Find your X center position... for fun or because

You want to explore your Maslow workspace position accuracy, starting with the horizontal center offset? Write down your left and right chain tolerance parameter (advanced Ground Control settings). Then read on.

1- Compass
I like to think that cathedrals were built with simple tools like a compas :wink: . So I made a compass with a stick, a screw and a set of holes to squeeze a pen, then drew on my spoil board to find the center line, then started to adjust my chain pitches to fit horizontally on the line when GC reports (x,y) = (0,0). You can try it out too :-).

Actually I realised that it is a matter of care to get a precise result: Using a fine tip pen (0.5mm), making sure the cogs are positionned symetrically, with a notch pointing toward the center, making sure the compass stick does not bow too much, and lightly marking a spoil board that is clean in that center area. Move the sled around to put chains out of the way, yet trace all marks of a cog without moving it twice…


Now you want a lot of X marks to trace with a rather long straight edge a line that best fits through all centers.


Bring back the sled on the center.


Here is what I got:

Looking above the bit on the router: does your router bit center lays on the line?
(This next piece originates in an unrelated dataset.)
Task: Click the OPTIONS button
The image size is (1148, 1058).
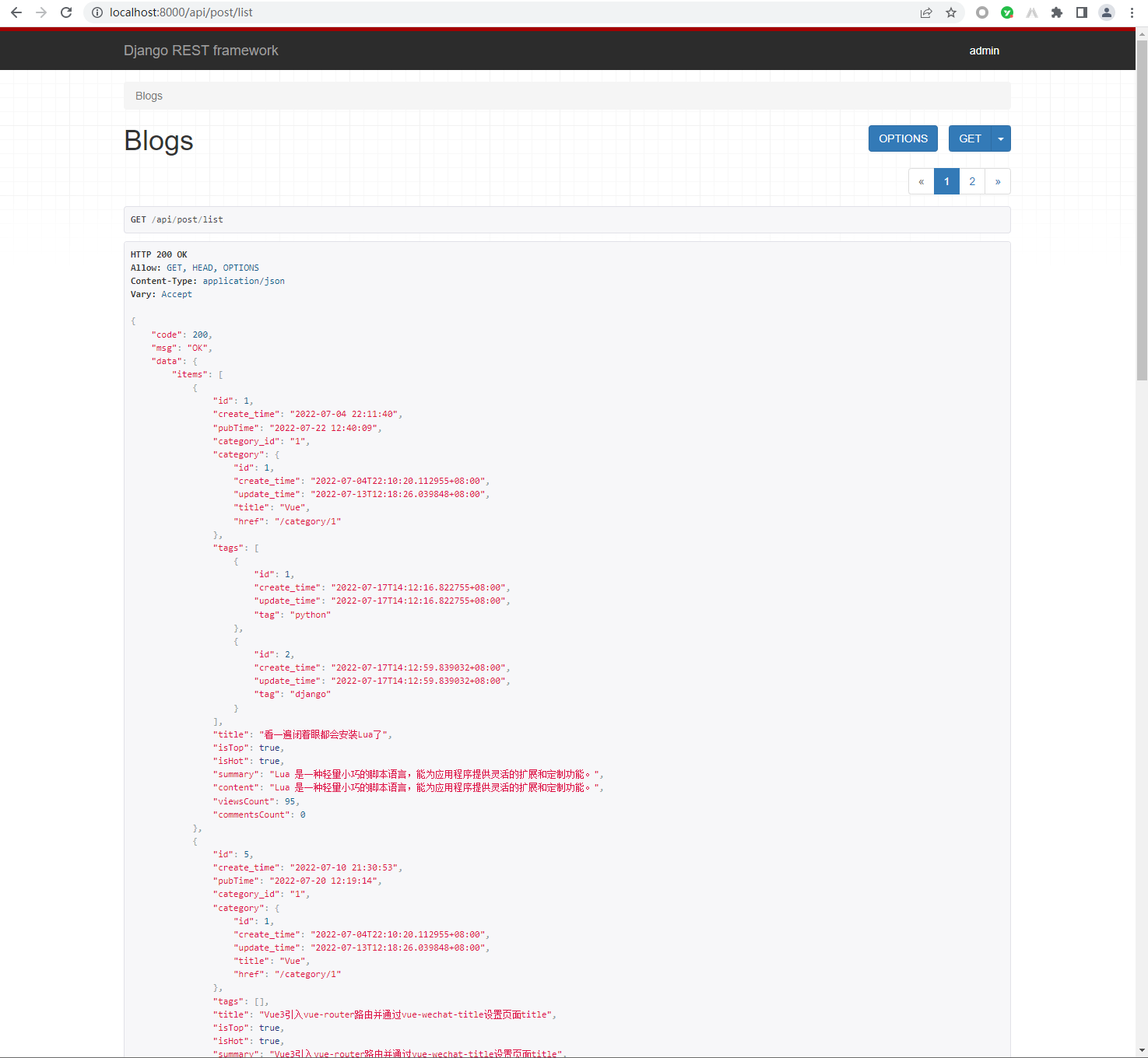Action: coord(903,138)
Here is what I get with default 0 tolerance correction on both chains. Actually, my sled has something like 1.5 mm horizontal offset on the right. (that is a (1/4") 6.35mm bit)


Might be difficult to see on your setup. So let’s talk a moment about observing the router bit while using the maslow.
a) You want to find the center? a pointy v carve bit helps.
b) difficult to look close? Have you though about installing a web cam on the sled to look high resolution images of the router bit from a window besides Ground Control? I found mine used in a flea market. A magnifying glass helps those webcam unable to focus very close. Small flexible usb reading lights are cheap and can light the router bit area too.
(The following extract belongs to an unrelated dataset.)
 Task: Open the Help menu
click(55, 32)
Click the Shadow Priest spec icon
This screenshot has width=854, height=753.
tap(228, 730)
Now you can stop here if you want, having a better idea of the possible X offset on your maslow CNC. Just remember to set back the tolerance values you noted at the begining of this post.

This is an indication of the left-right symmetry error in you CNC. This kind of error creates distortions over the workspace in ways that get amplified in some areas. Typically, the top edge of the workspace gets too high on one side and too low on the other side. To the best of my knowledge, the single most important factor causing this symmetry error would be the chain (pitch) tolerance error that is also the only one to create an X offset. Has someone found another one?

Want to know more?

2- Tuning X offsset
Then tune in to bring the sled center on the line: change the chain tolerance on the side the chain is too long.
a) increase that chain tolerance for now. 0,05% at at time. Or adjust your change knowing that this is approximately 0.6mm horizontal shift.
b) Then close the settings pane, click on the stop button repeatedly (the firmware recomputes the x,y coordinates in what is called the forward kinematic calculation) and observe the x and y coordinates move each time to new estimations on the GC screen.
c) Once they stabilize, move the sled back to x = 0. If the bit gets away from the center line, reverse the tolerance change direction.
d) Repeat until your router bit center really looks on the line.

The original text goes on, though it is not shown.